TASK TO COMPLETE -> Print each of the lines below word for word, leaving out the pictures.

RECORDS SUPPLIED ->
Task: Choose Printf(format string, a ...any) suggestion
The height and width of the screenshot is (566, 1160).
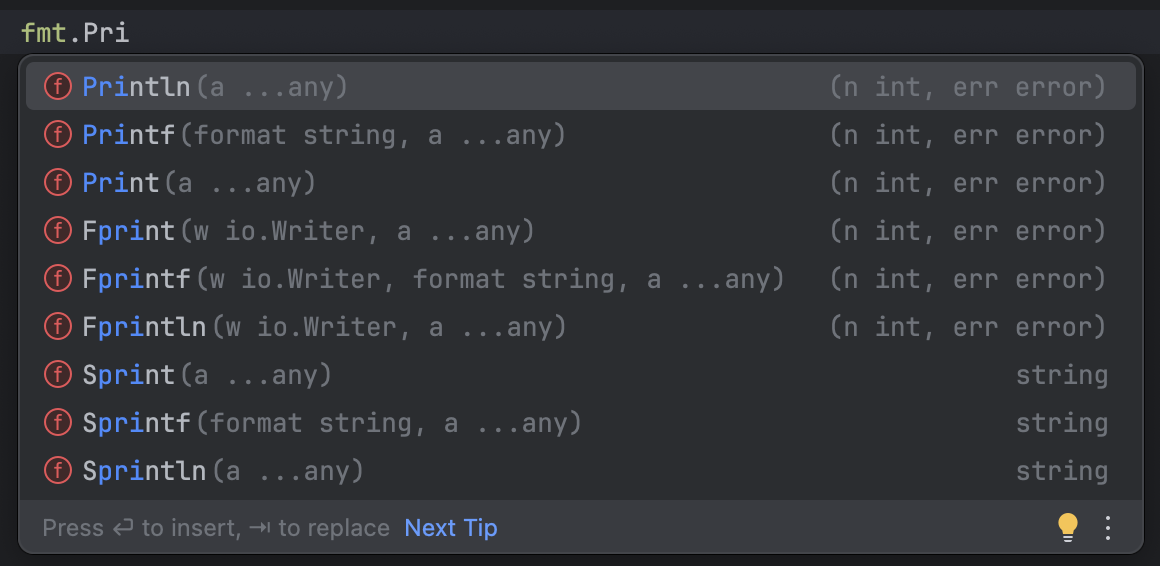Action: 581,135
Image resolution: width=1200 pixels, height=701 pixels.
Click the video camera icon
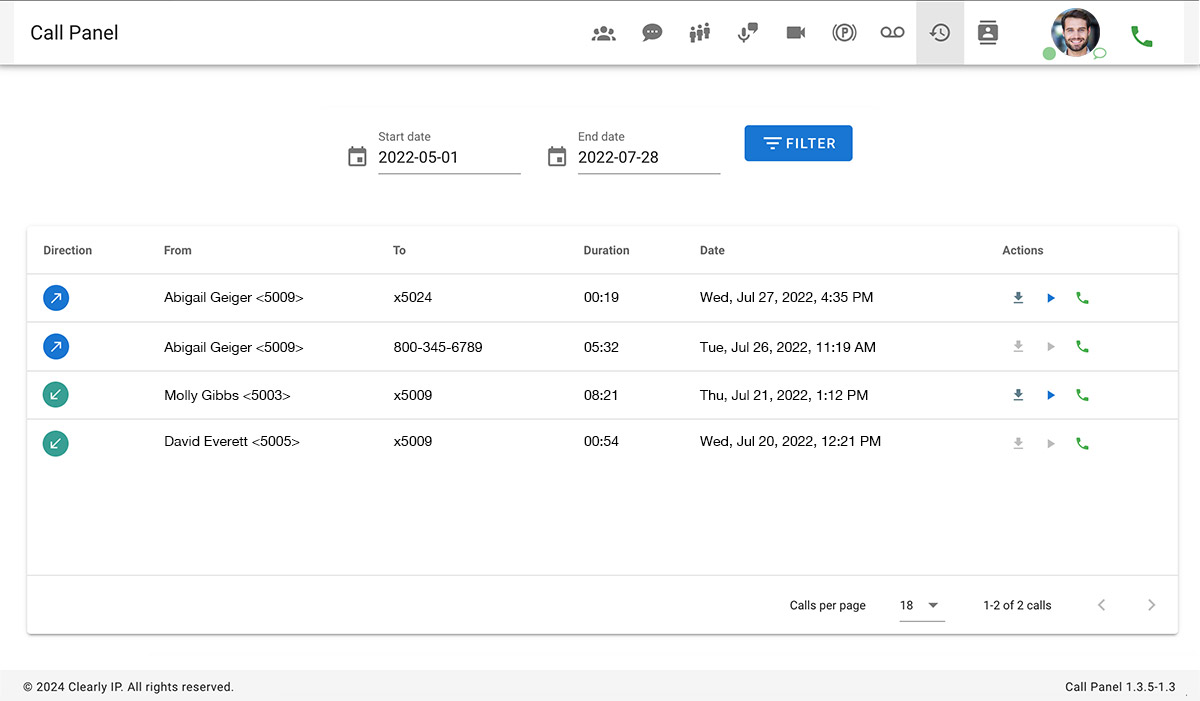[x=796, y=33]
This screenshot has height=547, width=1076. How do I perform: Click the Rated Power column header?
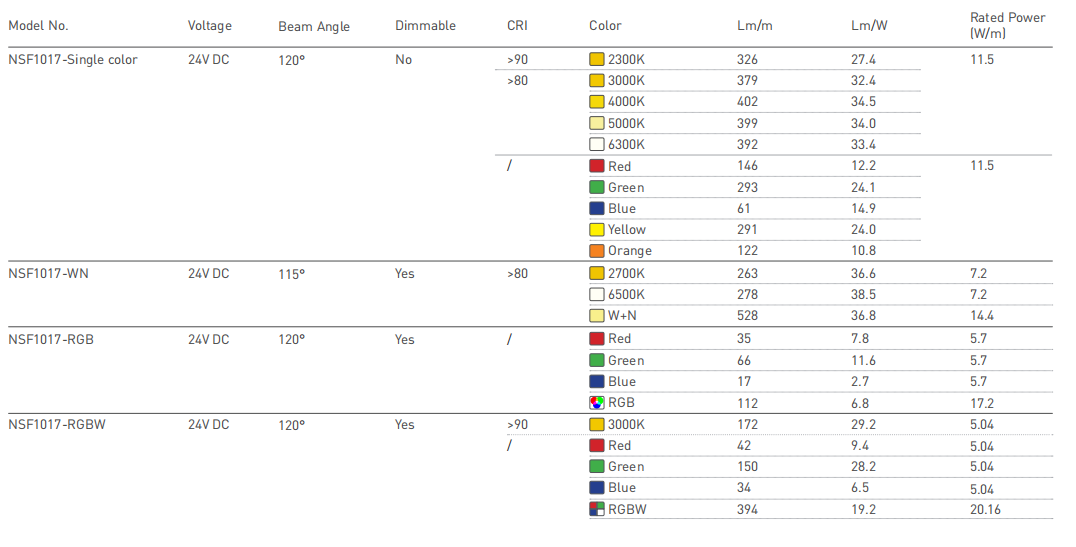(x=1007, y=25)
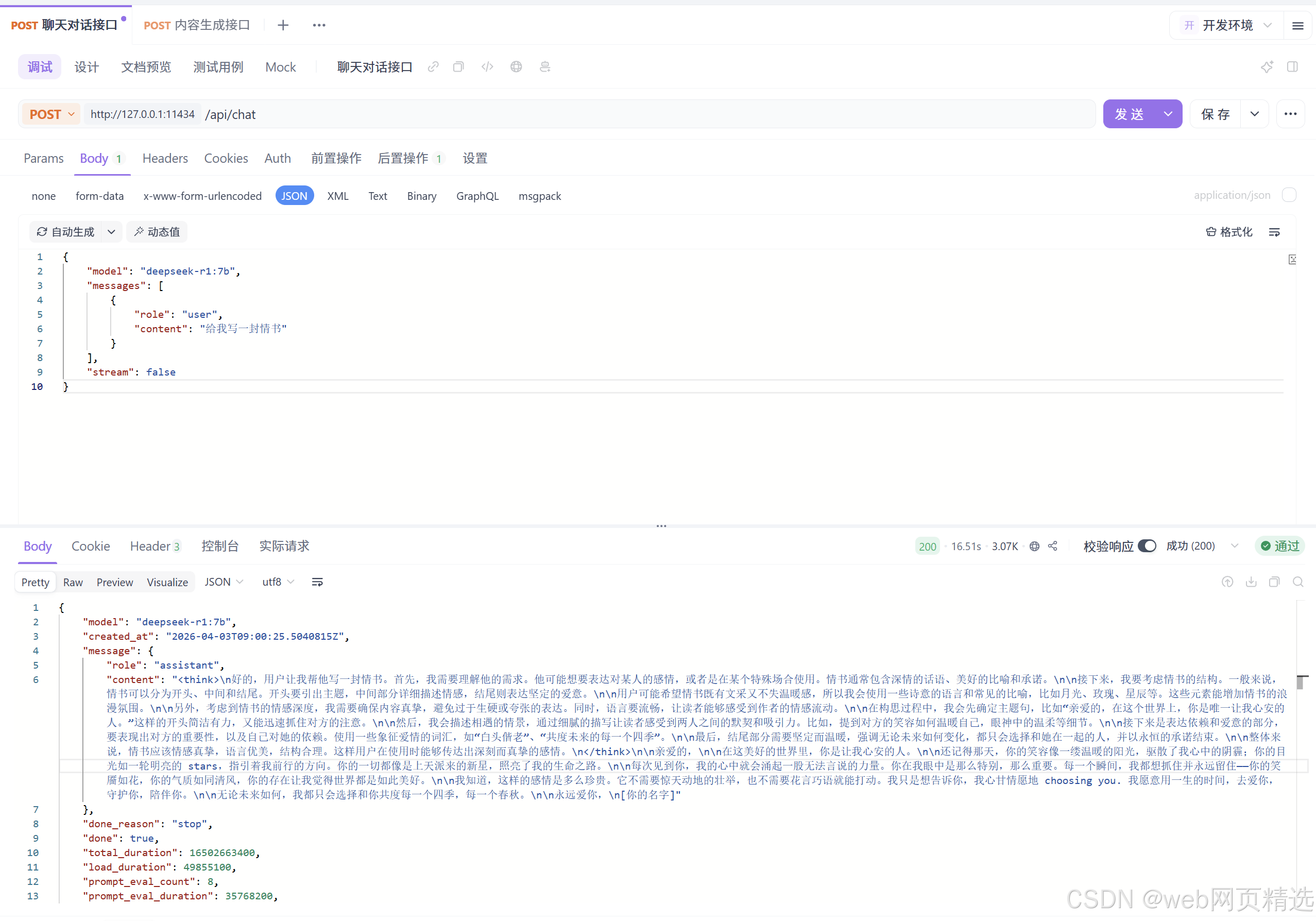This screenshot has height=921, width=1316.
Task: Click the download response icon
Action: (x=1251, y=582)
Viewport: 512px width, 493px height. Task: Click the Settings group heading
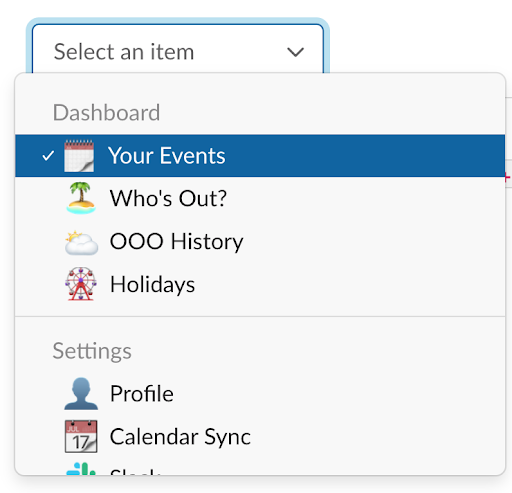coord(92,351)
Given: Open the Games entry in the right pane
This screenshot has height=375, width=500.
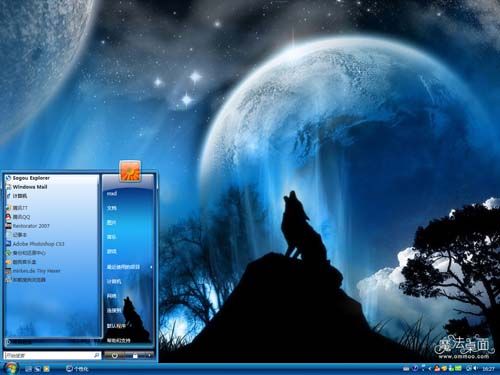Looking at the screenshot, I should pyautogui.click(x=112, y=252).
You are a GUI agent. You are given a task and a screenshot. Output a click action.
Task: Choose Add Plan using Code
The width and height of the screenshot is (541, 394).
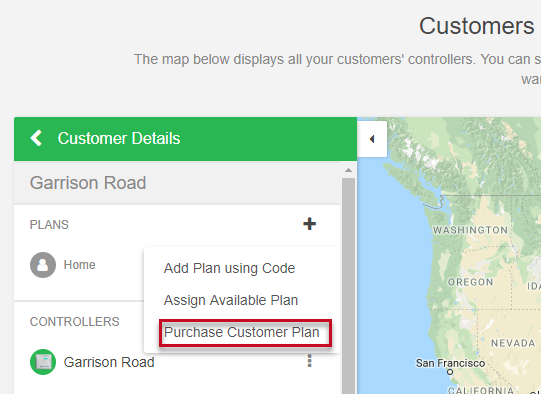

SOLUTION TO THIS TASK ->
Task: Choose Printf(format string, a ...any) suggestion
The height and width of the screenshot is (566, 1160).
Action: 581,135
Image resolution: width=1200 pixels, height=701 pixels.
Click the video camera icon
[x=796, y=33]
This screenshot has height=547, width=1076. How do I perform: Click the Rated Power column header?
(x=1007, y=25)
This screenshot has height=921, width=1316.
Task: Click the download response icon
Action: (x=1251, y=582)
Viewport: 512px width, 493px height. Task: Click the Settings group heading
coord(92,351)
Given: Open the Games entry in the right pane
This screenshot has height=375, width=500.
Looking at the screenshot, I should pyautogui.click(x=112, y=252).
You are a GUI agent. You are given a task and a screenshot. Output a click action.
Task: Choose Add Plan using Code
The width and height of the screenshot is (541, 394).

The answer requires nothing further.